The proposed regulations would cap the number of vendors of “materials or objects with expressive content, such as newspapers, books, or writings, or visual art such as paintings, prints, photography, or sculpture,” in congested areas of specific parks. Vendors would be limited to designated spots apportioned on a first-come-first-served basis. The rules specify the dimensions of a seller’s table and the table’s proximity to public property like benches, transit stops and monuments.
(...)
Robert Lederman, a longtime and oft-quoted street artist, vendor and the founder of A.R.T.I.S.T., an advocacy group with roughly 2,000 members, has won many lawsuits against the city on behalf of art vendors. Mr. Lederman said that he did not believe art stands were overrunning the parks, but instead blamed a glut of illegal vendors. He was also critical of corporate events and scheduled activities like the greenmarket in Union Square.
“The congestion is not being caused by ‘expressive material vendors,’ a term that I hate,” Mr. Lederman said. “The parks department has allowed hundreds of people to illegally vend in the parks without using the vending rules to police them, so why would you invent strange new laws when you could use those laws to get rid of the illegal vendors?”
That's one story. The other comes from WNYC's Sound Check, which hosted a discussion between Benepe and Arline Bronzaft, chair and host of the Noise Committee of the Mayor's Council on the Environment. One of the issues brought up is the street performers and musicians who can sometimes create noise, or the city-sponsored concerts.

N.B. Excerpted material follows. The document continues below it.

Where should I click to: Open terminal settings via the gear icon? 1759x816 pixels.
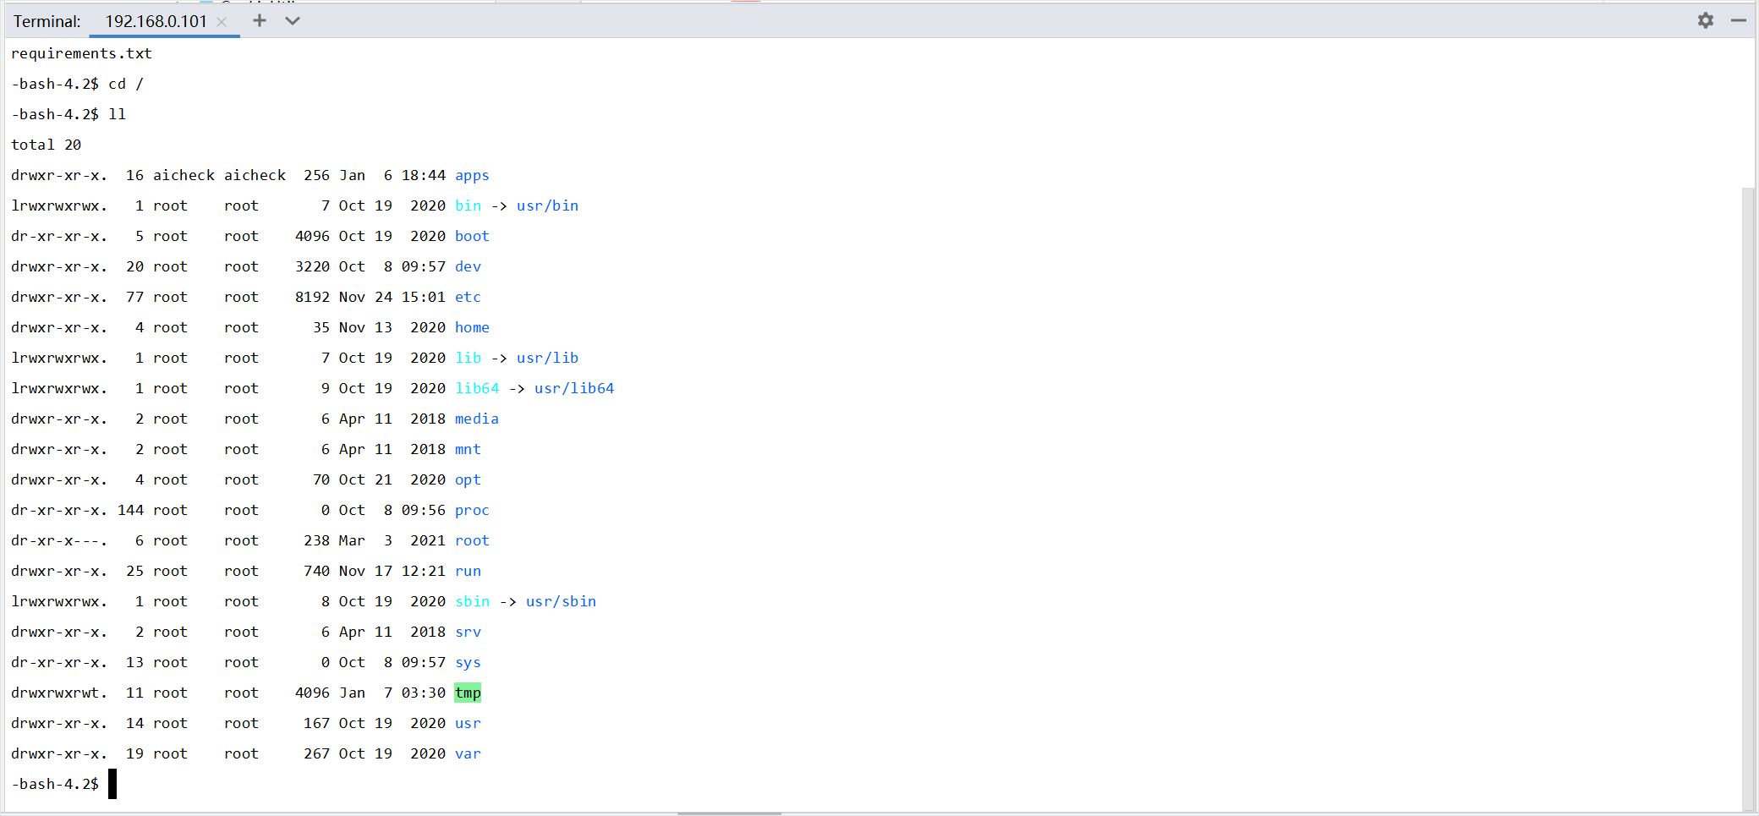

Both revolve around the role of public spaces, and the role of artists in those public spaces. When we perform in public, are we an intrusion on the quiet and peace of those who go to the park to relax? Or are we an enriching cultural experience?

There's a balance to be kept to on both sides -- I don't doubt Benepe's assertion that the primary use of parks is those people who go there to do nothing, and have peace and quiet, but I also agree with the host, who says that Prospect Park's life comes from all of the pickup games that go on there (including games of Circle Rules Football, Sundays at 2PM).

The real point, which is why I wrote this post, is that artists should be conscious of these debates that are going on about public space usage, because it effects us -- not just those who want to busk or hold public performances in Washington Square Park, but it's the place where artists cross paths in the public discussion with the non-artist community.